My regular readers have likely seen my ASMR Travel videos, or at least seen post titles showcasing them. I know many of you may be scratching your heads thinking, “What the heck is ASMR?” For me, it’s not only the cure for years of vivid nightmares, but also how I relax on the road, something that has historically been very difficult for me.
ASMR — or autonomous sensory meridian response — is essentially sounds (and sometimes actions) that feel good, literally leading to a euphoric tingling sensation in the body, often in the head, although I also feel it on my arms. If you’re like me and have a brain that never shuts off or stops stressing, putting on some earbuds and listening to an ASMRist act out a soft spoken spa treatment roleplay or crinkle paper as they perform a style of art they recently discovered, is an amazing way to shut out all of these anxious thoughts and just drift into a pure state of calm or even sleep.
I’ve always felt the tingles, but until about a year ago I never understood what they were. I knew I loved watching Bob Ross, and would record his show just to listen to while falling asleep. I knew hearing guided meditations made me want to tickle my arms. I knew a visit to the doctor’s office or spa meant a soft calming voice that made me feel just so happy, but I didn’t know why.
There are ASMRists that I absolutely attribute to helping me get over my nightmares — like ASMRrequests, GentleWhispering, SpringbokASMR, Fairy Char ASMR, TheOneLilium and Olivia’s Kissper ASMR (Note: I have a tendency toward female voices, but there are many talented male ASMRists, too!). Because I’m a regular viewer — while some people look forward to their evening sitcoms I can’t wait to lay down with ASMR videos after work — I also feel like it’s changed how anxious I feel in general, in life and on the road.
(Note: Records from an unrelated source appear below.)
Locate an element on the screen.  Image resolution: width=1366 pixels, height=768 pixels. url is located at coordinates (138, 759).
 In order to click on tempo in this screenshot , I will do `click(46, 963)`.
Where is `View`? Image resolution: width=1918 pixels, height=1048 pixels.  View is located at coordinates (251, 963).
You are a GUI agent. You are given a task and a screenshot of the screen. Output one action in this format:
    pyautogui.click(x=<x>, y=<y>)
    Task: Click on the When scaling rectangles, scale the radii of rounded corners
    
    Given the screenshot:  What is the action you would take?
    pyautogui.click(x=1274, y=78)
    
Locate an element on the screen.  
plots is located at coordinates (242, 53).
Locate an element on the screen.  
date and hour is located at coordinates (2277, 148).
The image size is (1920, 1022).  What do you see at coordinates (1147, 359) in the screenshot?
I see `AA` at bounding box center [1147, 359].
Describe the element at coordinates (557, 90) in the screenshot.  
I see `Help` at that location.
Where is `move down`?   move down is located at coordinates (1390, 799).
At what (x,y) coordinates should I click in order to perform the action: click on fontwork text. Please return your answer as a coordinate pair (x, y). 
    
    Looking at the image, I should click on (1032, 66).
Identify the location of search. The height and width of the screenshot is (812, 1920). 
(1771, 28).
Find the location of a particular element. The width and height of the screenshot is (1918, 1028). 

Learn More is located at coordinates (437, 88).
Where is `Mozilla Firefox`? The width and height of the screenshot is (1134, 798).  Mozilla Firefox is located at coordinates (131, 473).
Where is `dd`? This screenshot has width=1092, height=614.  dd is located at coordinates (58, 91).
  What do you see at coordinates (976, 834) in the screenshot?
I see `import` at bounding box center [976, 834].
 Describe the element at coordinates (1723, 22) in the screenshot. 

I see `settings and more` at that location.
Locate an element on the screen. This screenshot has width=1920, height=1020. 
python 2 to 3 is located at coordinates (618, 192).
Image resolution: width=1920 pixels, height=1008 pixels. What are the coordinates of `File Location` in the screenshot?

I feel I often come off as being this brave, know-it-all, cool-calm-and-collected traveler on here, but the truth is I have anxiety and issues with being patients that can be hard to deal with in foreign countries (and in my hectic home of NYC). While ASMR hasn’t cured me completely, it has leveled me out tremendously. And when I feel myself going back into that stressed out place, I grab some headphones and let the tapping, scratching, paper crinkled, water splashing and gentle voices of ASMR lull me into a calm.
Some people meditate. Others do yoga. Many enjoy an early morning jog. I love ASMR. The next time you’re feeling flight anxiety, nervousness about a destination, or stressed about missing work or being away from family, I suggest you give it a try. Maybe you’ll discover a new form of therapy that doesn’t involve doctor visits, prescriptions or spending money.
I will say that if you don’t get the tingling sensation or don’t quite comprehend ASMR, these videos will probably seem very strange. View with an open mind, and just lose yourself in the sounds and personal attention of the videos.
As for the wine mentioned in the title, while I’m not a doctor I do think a nice glass of red before indulging in an ASMR relaxation video can enhance the experience.